The tension between these two forces is omnipresent in art. A film that is too artistic makes no money, and the director is never allowed to make one again. A book too commercial deadens the writer’s soul, and soon he has no joy in his profession to speak of. Great art finds a balance. Michelangelo was paid handsomely for the Sistine Chapel by the church, but made it a space of awe and androgynous beauty regardless. Raymond Chandler wrote in the ever-commercial genre of the pulpy detective story, but heightened it to the level of ‘true’ literature. Tony Gillroy required three-hundred million dollars to create Star Wars television series Andor, but delivered a poignant and personal analysis of the inner machinations of fascism in spite of the studio-oversight such a sum usually produces.

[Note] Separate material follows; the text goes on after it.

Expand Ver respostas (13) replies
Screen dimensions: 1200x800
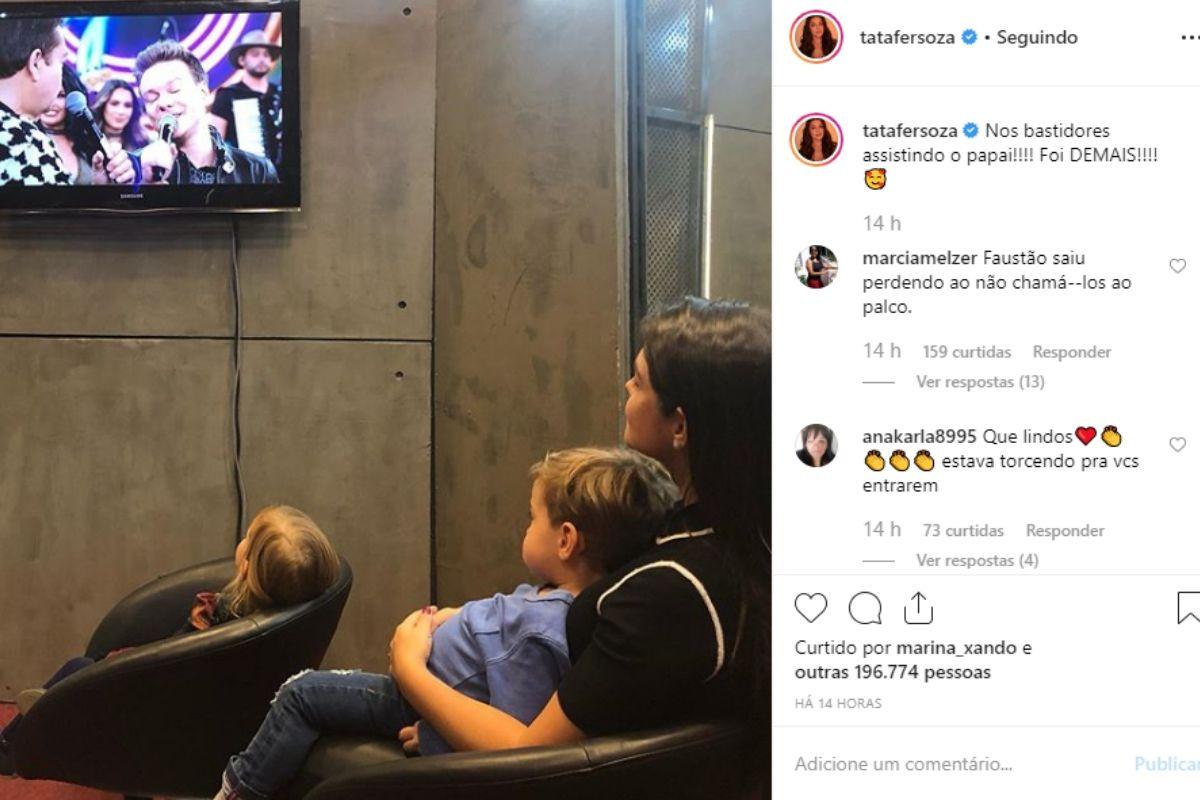point(980,382)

Still, the success stories produced in this dichotomous system do not outweigh the failures, and the conflicts this tug-of-war produces are as much a part of our understanding of art, as the art itself is.
Intentional Dissonance
What if there was a way to circumvent this conflict completely? To split an artform in two? One half meant for commerce, for sellable entertainment and the sustainment of the artist, and the other half meant solely for the artist to express the essence of their art, uninterrupted by the soul crushing frivolities of commercialism. That is what ludonarrative dissonance does. Videogames can be two forms, two genres.

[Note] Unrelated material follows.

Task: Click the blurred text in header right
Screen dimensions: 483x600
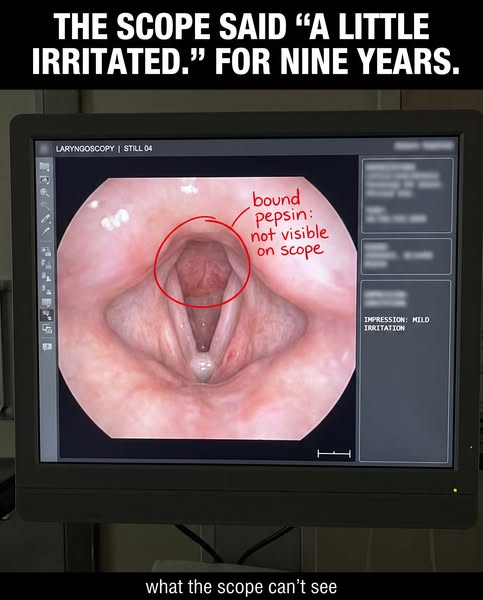Action: tap(424, 146)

Genre and form are telegraphed as much by its form as its content. We recognize a poem as a poem because of its poetic quality, but perhaps more so by its page-layout, the presence of white space, where we find it in the bookstore, and the word ‘poetry collection’ on the it’s cover. Video games thus contain two genres: the gameplay, as indicated by the fact the protagonist and the camera respond to controller-inputs; and the cut-scenes, telegraphed by a film-like quality, a lack of player control, and a camera-angle frequently uncoupled from the player character. The first form can be dedicated wholly to highly sellable dumb fun and the latter can be a space where the game creators comment on life, truth, beauty, society, the inexpressible, and more. Uncharted’s endless cascade of violence is partly why it sold so well, and why its touching message of finding contentment later in life reached so many. Borderland’s health-pack-shooting-system is what makes it chaotic and fun, and its cutscenes, while inconsistent, were genuinely affecting. There are, of course, profound limitations to this approach. It removes the impetus of artistic expression from the gameplay and creates a cleft experience. In a sense, it is a cop-out from art’s most endless battle. However, this battle is frequently unwinnable, so why not, on occasion cop-out a little? Games, like all art, have limitations spurred on by both its inherent properties and its monetary requirements, but these also make them unique, innovative, and utterly refreshing. Ludonarrative dissonance is a feature, as much as it is a bug, and embracing it as a limitation to work with instead of around could be of great benefit. Embracing dissonance is an opportunity to love videogames more deeply in spite of its seeming flaws. Videogames can be proud of their new little quirk.